### 演習課題 1
次の一覧のうち、「The width and height of the screenshot is (763, 646).」を含む行から一覧の末尾までの範囲(両端を含む)を、1行を1要素の文字列とするJSON配列で出力せよ。空行は除外すること。

### 引用テキスト
########################################

伝統の一戦であり、対抗戦の優勝校を決める戦いは、激しく、それでいて精度の高いせめぎ合いを見せるものとなった。
◆早稲田大学のラグビー。
早稲田のラグビーは、要所にタレントの揃ったBKと、堅実かつ激しいプレーを粛々とこなすことのできるFWが組み合わさった、クラシカルでありながら展開力のあるラグビーである
今回の試合では、もちろん良いところが目立たが、おそらくうまくいかなかったシーンも多かったのではないだろうか。
◆質的に早稲田大学のラグビーを見る。
早稲田のアタックの中核となっているのは、おそらく10番の服部亮太だ。
国内でもトップレベルのロングキックと思い切りの良さ、スピードとステップを兼ね備えた新世代のSOと言って差し支えないだろう。
この試合でもキックを中心に期待されたプレーを見せ、早稲田にとって望ましいエリアのコントロールを見せていた。
一方で、キック戦術のすべてがハマっていたかというと、必ずしもそういうわけではなかったように感じる。
この日の早稲田は、普段に比べると多い回数のハイボール戦術を見せた。
バックフィールドからの服部のキックをはじめ、15番に入った矢崎からも積極的にハイパントキックを繰り出していた。
ただ、全体的な再確保やプレッシャーといった部分の安定感に関しては、少し不足を感じるような出来で、ボールを相手に容易に与えてしまったり、競り合いで遅れをとっていたような印象を受けた。
アタック全体の印象で言うと、プレーメーカーを果たすことのできる選手が2人いたことが比較的大きな影響を与えているように見える。
10番の服部と12番の野中健吾の2人は早稲田でのSOとしての経験をある程度積み重ねており、ゲームメイクに関しては少しのスタイルの違いはあるが、似たような盤面の動かし方をできる選手たちである。
2人のプレーメーカーがいることで、アタックの振り分けにバランスが生まれていた。
もちろん1つのアタックラインの中に両選手が含まれていることもあるが、2人が2つのラインに分かれて立っているシーンも散見される。
ボールを動かす役目を分担することによって、片方が広いサイド、もう片方が狭いサイドといった「状況に応じたアタック方向の転換」のスピードを早めることができていた。
明治は少し外側=エッジと呼ばれるタッチラインに近いエリアのディフェンスに難があることもあり、常に両サイドに選択肢があったことは、相手にプレッシャーを与えていただろう。
アタック自体は階層構造をうまく生かしたアタックをしようとした様相があったように思う。
早稲田のアタックは9シェイプ(SHからダイレクトにパスを受けるFWの集団によるキャリー)から裏の選手に下げるパスを比較的好んでいる。
そこでアタックの深さを出して空間を作り出すことによって、外側への展開をスムーズにしていた。
明治が中央エリアを非常に堅くしていた結果として外に空間が生まれやすいこともあり、外側のエリアではゲインを獲得する確率が高くなっていた。

########################################

### 演習課題 2
上の早稲田大学ラグビーの試合分析について、最後の文の直後から続きを書け。

########################################

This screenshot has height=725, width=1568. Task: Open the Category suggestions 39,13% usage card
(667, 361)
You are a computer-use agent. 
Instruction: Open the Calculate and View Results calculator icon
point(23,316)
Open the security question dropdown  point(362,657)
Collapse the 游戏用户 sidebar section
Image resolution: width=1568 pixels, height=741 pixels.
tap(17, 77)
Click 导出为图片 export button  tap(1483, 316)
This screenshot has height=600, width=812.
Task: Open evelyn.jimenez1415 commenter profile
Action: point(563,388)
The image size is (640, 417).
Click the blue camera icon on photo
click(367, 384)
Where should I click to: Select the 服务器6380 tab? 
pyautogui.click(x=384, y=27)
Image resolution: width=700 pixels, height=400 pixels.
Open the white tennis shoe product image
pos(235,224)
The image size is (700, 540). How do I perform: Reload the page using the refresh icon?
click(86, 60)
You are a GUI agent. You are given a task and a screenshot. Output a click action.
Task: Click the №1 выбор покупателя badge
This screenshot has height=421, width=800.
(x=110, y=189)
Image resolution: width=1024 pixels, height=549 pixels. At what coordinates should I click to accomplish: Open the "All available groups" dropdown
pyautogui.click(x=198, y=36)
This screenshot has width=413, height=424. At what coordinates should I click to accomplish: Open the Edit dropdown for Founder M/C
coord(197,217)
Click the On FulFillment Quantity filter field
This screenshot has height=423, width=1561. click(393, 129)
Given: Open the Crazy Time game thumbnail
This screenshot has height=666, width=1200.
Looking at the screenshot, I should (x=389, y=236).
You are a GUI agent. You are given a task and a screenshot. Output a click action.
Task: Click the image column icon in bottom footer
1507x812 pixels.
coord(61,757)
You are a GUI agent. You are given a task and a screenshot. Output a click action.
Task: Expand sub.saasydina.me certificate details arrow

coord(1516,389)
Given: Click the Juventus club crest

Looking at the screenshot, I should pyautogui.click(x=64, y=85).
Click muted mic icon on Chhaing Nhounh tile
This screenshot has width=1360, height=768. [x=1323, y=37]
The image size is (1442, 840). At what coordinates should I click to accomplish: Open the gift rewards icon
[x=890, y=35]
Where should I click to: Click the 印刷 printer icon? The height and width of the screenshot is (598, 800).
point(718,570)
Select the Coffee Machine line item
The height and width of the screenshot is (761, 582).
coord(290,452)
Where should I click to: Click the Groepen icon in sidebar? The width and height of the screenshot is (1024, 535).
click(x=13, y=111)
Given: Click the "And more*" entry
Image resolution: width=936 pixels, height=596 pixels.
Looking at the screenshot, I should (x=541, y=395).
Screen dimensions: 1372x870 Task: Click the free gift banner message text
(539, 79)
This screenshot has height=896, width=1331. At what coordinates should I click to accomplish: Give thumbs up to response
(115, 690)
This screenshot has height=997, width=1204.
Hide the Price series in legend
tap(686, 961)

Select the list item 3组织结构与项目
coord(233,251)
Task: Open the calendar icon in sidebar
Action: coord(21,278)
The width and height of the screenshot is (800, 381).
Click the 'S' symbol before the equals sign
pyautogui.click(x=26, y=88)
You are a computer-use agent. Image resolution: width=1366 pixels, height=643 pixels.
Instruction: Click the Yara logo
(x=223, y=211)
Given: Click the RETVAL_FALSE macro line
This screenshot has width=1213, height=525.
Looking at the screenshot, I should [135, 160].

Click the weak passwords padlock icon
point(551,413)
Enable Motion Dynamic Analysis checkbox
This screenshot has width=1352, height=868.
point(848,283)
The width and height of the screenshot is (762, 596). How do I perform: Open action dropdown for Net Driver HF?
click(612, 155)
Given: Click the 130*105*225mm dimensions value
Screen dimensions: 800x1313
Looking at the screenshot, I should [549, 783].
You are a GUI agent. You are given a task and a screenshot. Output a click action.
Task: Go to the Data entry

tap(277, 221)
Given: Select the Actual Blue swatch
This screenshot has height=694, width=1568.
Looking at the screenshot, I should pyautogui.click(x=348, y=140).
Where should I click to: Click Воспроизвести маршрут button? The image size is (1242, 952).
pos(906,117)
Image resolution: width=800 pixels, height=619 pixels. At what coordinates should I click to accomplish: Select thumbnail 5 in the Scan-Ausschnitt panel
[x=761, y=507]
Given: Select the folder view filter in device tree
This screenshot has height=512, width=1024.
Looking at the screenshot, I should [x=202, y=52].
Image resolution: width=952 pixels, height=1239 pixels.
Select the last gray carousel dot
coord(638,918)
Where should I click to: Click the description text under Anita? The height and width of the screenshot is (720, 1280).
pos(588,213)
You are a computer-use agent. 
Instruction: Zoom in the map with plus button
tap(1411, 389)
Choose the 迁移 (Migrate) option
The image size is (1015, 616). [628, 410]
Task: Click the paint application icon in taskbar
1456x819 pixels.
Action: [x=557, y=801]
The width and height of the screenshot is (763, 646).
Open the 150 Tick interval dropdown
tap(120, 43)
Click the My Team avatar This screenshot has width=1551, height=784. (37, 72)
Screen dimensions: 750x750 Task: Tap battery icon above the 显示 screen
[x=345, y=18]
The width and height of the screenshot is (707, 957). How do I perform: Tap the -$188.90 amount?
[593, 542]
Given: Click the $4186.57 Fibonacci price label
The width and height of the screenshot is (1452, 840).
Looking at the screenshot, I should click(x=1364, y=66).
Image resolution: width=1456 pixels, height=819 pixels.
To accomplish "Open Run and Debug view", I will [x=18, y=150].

########################################

### 解答 1
[
  "The width and height of the screenshot is (763, 646).",
  "Open the 150 Tick interval dropdown",
  "tap(120, 43)",
  "Click the My Team avatar This screenshot has width=1551, height=784. (37, 72)",
  "Screen dimensions: 750x750 Task: Tap battery icon above the 显示 screen",
  "[x=345, y=18]",
  "The width and height of the screenshot is (707, 957). How do I perform: Tap the -$188.90 amount?",
  "[593, 542]",
  "Given: Click the $4186.57 Fibonacci price label",
  "The width and height of the screenshot is (1452, 840).",
  "Looking at the screenshot, I should click(x=1364, y=66).",
  "Image resolution: width=1456 pixels, height=819 pixels.",
  "To accomplish \"Open Run and Debug view\", I will [x=18, y=150]."
]

### 解答 2
一方で、中央エリアではかなりプレッシャーを受けていた。明治は基本的に2パス以内の領域に対して激しくプレッシャーをかける傾向が強く、特に9シェイプから裏に下げる動きは狙われやすい。
9シェイプの時点でもある程度のプレッシャーを受けており、さらにその裏の選手への詰める動きがあった時には、早稲田のアタックラインにもミスが目立っていた。
ディフェンスの観点で見ると、非常にいいタックルを見せていた。
相手の強烈なキャリアーを押し込むような様子も多く見せており、ダブルタックルの質も高かった。
相手のパスワークやその他の動きでいわゆる「1on1」のようなシチュエーションでタックルが生まれた際には少し押し込まれているような様子もあった。
押し込まれた結果として立ち位置のコントロールが効いておらず、オフサイドを取られたり、ブレイクダウンに不要な仕掛けをして反則を取られるシーンもあった。
明治の主なスコア起点がセットピースであったことを考えると、不要な反則だったかもしれない。
◆数値で早稲田大学のラグビーを見る。
数値的には前後半でアタックの主導権を握ったチームが変わっていることがわかる。
早稲田は前半のキャリー数が55回、後半が34回になっており、タックルはその逆の傾向を示した。後半は守勢に回っていた。
早稲田のキャリーを見ると、前後半合わせて31回のキャリーが9シェイプになっている。
キャリー全体の約1/3の数値となっていることからも、優先度の高いチョイスとして準備されていたことが分かる。
ラインブレイク自体は4回と落ち着いた数値も、ディフェンス突破数は14回と相手をかなり外すことができていた。
ただ明治のディフェンスもしぶとく、ビッグゲイン・ラインブレイクが必ずしもトライにつながらなかった。
パス回数は138回となっており、キャリーに対する比率はおおよそ2:3と平均的な水準を推移していた。
特徴的な項目を挙げるとすると、スイベルパスと呼ばれる「FWの集団からその裏に立つ選手に下げるように放る下げるパス」の回数が全体で9回あったことが挙げられるだろうか。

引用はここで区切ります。